Tangkapan layar video amatir usai terjadinya laka di perlintasan tanpa palang pintu yang tewaskan 2 orang dan 1 balita kritis
PASURUAN,BANGSAONLINE.com - Kecelakaan maut terjadi di perlintasan kereta api tanpa palang pintu di Dusun Krajan, Desa Oro-Oro Ombo Wetan, Kecamatan Rembang, Selasa (28/10/2025) sekira pukul 13.00 WIB.
Sebuah sepeda motor Honda Beat bernopol W 5902 SL tertabrak Kereta Api Dhoho yang melaju dari arah Malang menuju Surabaya.
BACA JUGA:
Akibat kejadian ini, dua perempuan tewas di lokasi, sementara seorang balita berusia dua tahun mengalami luka berat dan kritis.

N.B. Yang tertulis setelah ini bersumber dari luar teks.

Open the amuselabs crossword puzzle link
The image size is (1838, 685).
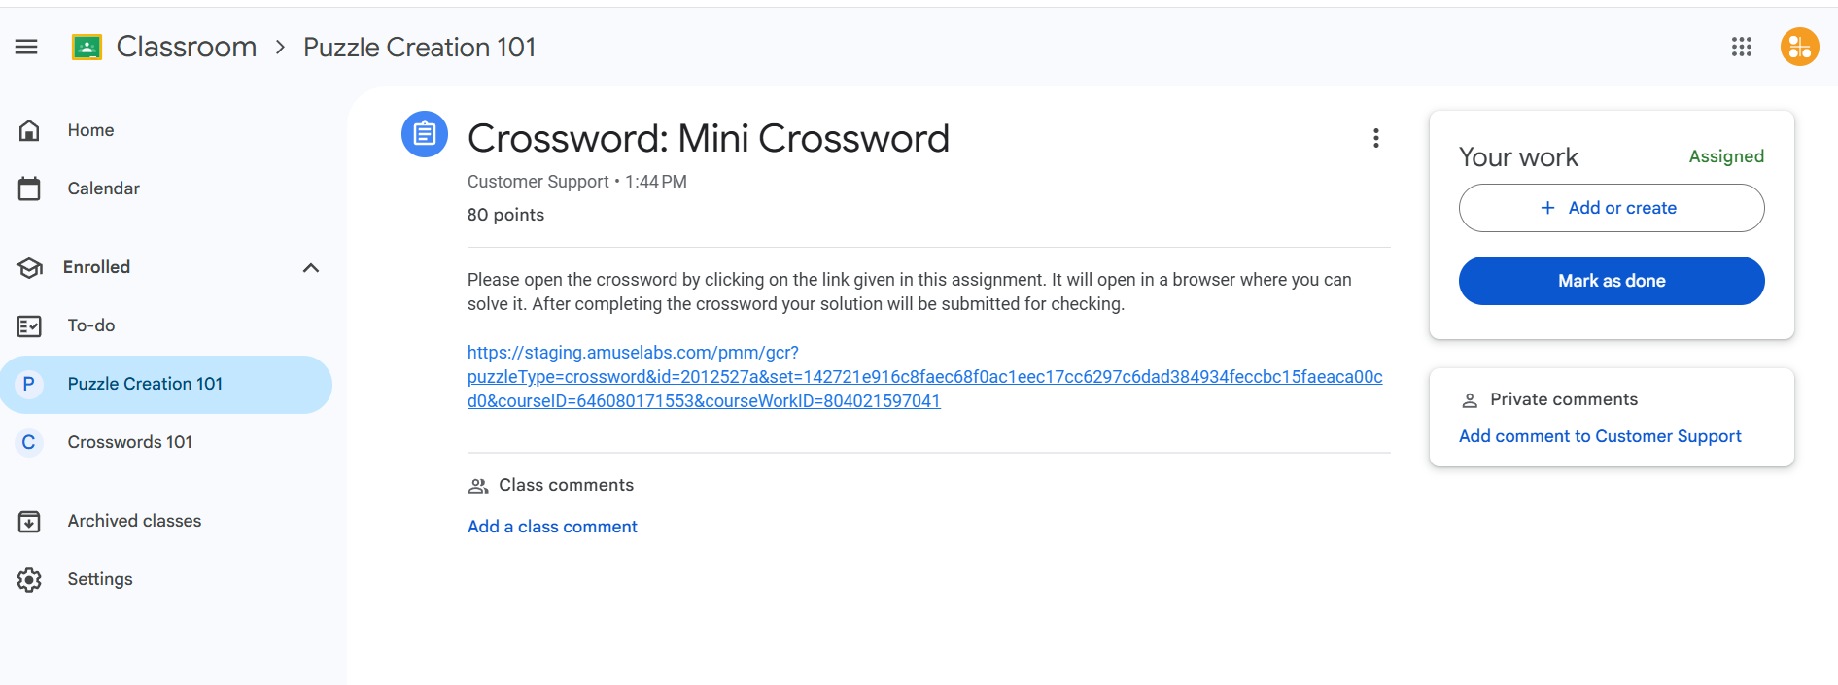pos(923,377)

Berdasarkan keterangan polisi dan saksi di lokasi, kecelakaan terjadi saat sepeda motor yang ditumpangi korban melaju dari arah barat ke timur di jalur tanpa palang pintu.
Relawan penjaga lintasan, Nuraini (66), sudah memberi peringatan agar pengguna jalan berhenti karena kereta akan melintas. Namun, pengendara tetap melaju dan mengabaikan peringatan tersebut.

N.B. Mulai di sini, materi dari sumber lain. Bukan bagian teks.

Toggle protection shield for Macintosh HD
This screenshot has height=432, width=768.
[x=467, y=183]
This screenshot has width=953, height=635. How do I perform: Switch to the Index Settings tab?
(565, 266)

“Sudah saya teriaki supaya berhenti, tapi tetap jalan kencang. Akhirnya tertabrak kereta,” ujar Nuraini, saksi mata di lokasi kejadian.
Benturan keras membuat motor dan penumpangnya terpental beberapa meter dari rel. Dua korban meninggal di tempat, sedangkan balita dibawa ke rumah sakit dalam kondisi kritis.
Polisi mengungkapkan, ketiga korban merupakan satu keluarga yang tinggal di Perumahan Anggung Sejahtera, Desa Rembang, Kecamatan Rembang, Kabupaten Pasuruan.